The machine learning community has generally assumed that training
models on some input and using it to generate new output is legal, as
long as the output is sufficiently different from the input. This
relies on the doctrine of “fair use”, which
does not require any sort of permission from the original author as
long as it is sufficiently “transformative”. For example, if I took a
book and replaced every instance of the main characters name with my
own I doubt any court would consider that sufficiently transformative,
and so my book would be considered a “derivative work” of the original
book. On the other hand, if I took the words in the book and
painstakingly reordered them to tell a completely unrelated story,
there’s a sense in which my book was “derived” from the original one
but I think it would pretty clearly be transformative enough that I
wouldn’t need any permission from the copyright holder.
These models can be used to create things that are clearly derivative
works of their input. For example, people very
quickly realized that Copilot would complete the code for Greg Walsh’sfast
inverse square root implementation verbatim, and if you ask any of
the image generators for the Mona Lisa or Starry Night
you’ll get something close enough to the original that it’s clearly a
knock-off. This is a major issue with current AI systems, but it’s
also a relatively solvable one. It’s already possible to slowly check
that the output doesn’t excessively resemble any input, and I think
it’s likely they’ll soon figure out how to do that efficiently. On the
other hand, all of the examples of this I’ve seen (and I just did some
looking)
have been people trying to elicit plagiarism.
The normal use case is much more interesting, and more controversial.
While the transformative fair use justification I described above is
widely assumed within the machine learning community as far as I can
tell it hasn’t been tested in court. There is currently a large
class action lawsuit over Copilot, and it’s possible this kind of
usage will turn out not qualify. Speculating, I think it’s pretty
unlikely that the suit will succeed, but I’ve created a prediction
market on it to gather information:
Aside from the legal question, however, there is also a moral or
social question: is it ok to train a model on someone’s work without
their permission? What if this means that they and others in their
profession are no longer able to earn a living?

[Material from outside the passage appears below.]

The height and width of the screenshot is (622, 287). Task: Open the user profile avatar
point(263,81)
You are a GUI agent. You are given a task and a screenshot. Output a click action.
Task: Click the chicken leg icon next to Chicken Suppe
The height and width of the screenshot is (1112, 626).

On the second question, you could imagine someone creating
a model where they used only data that was either in the public domain
or which they’d purchased appropriate licenses for. While that’s
great for the particular people who agree and get paid, a much larger
number would still be out of work without compensation. I do think
there’s potentially quite a bad situation, where as these systems get
better more and more people are unable to add much over an automated
system, and we get massive technological
unemployment. Now, historically worries here proved unfounded, and
technology has consistently been much more of a human complement than
human substitute. As the saying goes, however, that was also the case
for horses until it wasn’t. I think a Universal
Basic Income is probably the best approach here.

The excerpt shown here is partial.